Supplied material:

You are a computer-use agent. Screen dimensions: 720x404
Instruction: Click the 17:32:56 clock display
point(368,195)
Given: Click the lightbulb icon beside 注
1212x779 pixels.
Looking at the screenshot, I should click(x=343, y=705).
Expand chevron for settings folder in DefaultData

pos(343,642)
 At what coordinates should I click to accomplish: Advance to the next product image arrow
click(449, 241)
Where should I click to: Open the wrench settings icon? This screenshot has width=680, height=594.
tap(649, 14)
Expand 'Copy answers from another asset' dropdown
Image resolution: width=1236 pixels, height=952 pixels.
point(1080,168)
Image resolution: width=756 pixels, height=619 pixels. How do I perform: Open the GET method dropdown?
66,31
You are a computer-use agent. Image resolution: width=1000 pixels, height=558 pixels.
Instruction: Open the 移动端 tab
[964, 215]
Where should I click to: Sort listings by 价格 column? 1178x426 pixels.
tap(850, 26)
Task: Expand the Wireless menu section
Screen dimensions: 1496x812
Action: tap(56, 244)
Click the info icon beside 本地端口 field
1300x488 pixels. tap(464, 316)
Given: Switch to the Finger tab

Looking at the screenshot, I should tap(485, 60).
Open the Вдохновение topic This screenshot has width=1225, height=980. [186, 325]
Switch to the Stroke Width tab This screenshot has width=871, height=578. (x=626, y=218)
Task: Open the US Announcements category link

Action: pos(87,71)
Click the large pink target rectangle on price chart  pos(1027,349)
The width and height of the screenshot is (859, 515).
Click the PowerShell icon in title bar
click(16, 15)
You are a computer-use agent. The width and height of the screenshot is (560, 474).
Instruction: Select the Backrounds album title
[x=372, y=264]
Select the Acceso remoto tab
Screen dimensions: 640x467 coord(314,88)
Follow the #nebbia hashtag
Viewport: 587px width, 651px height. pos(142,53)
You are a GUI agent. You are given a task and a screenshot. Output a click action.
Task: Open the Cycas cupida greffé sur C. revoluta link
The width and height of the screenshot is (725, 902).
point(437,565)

Task:
The listing above is to be written out again word for word.

Exercise response:
You are a computer-use agent. Screen dimensions: 720x404
Instruction: Click the 17:32:56 clock display
point(368,195)
Given: Click the lightbulb icon beside 注
1212x779 pixels.
Looking at the screenshot, I should click(x=343, y=705).
Expand chevron for settings folder in DefaultData

pos(343,642)
 At what coordinates should I click to accomplish: Advance to the next product image arrow
click(449, 241)
Where should I click to: Open the wrench settings icon? This screenshot has width=680, height=594.
tap(649, 14)
Expand 'Copy answers from another asset' dropdown
Image resolution: width=1236 pixels, height=952 pixels.
point(1080,168)
Image resolution: width=756 pixels, height=619 pixels. How do I perform: Open the GET method dropdown?
66,31
You are a computer-use agent. Image resolution: width=1000 pixels, height=558 pixels.
Instruction: Open the 移动端 tab
[964, 215]
Where should I click to: Sort listings by 价格 column? 1178x426 pixels.
tap(850, 26)
Task: Expand the Wireless menu section
Screen dimensions: 1496x812
Action: tap(56, 244)
Click the info icon beside 本地端口 field
1300x488 pixels. tap(464, 316)
Given: Switch to the Finger tab

Looking at the screenshot, I should tap(485, 60).
Open the Вдохновение topic This screenshot has width=1225, height=980. [186, 325]
Switch to the Stroke Width tab This screenshot has width=871, height=578. (x=626, y=218)
Task: Open the US Announcements category link

Action: pos(87,71)
Click the large pink target rectangle on price chart  pos(1027,349)
The width and height of the screenshot is (859, 515).
Click the PowerShell icon in title bar
click(16, 15)
You are a computer-use agent. The width and height of the screenshot is (560, 474).
Instruction: Select the Backrounds album title
[x=372, y=264]
Select the Acceso remoto tab
Screen dimensions: 640x467 coord(314,88)
Follow the #nebbia hashtag
Viewport: 587px width, 651px height. pos(142,53)
You are a GUI agent. You are given a task and a screenshot. Output a click action.
Task: Open the Cycas cupida greffé sur C. revoluta link
The width and height of the screenshot is (725, 902).
point(437,565)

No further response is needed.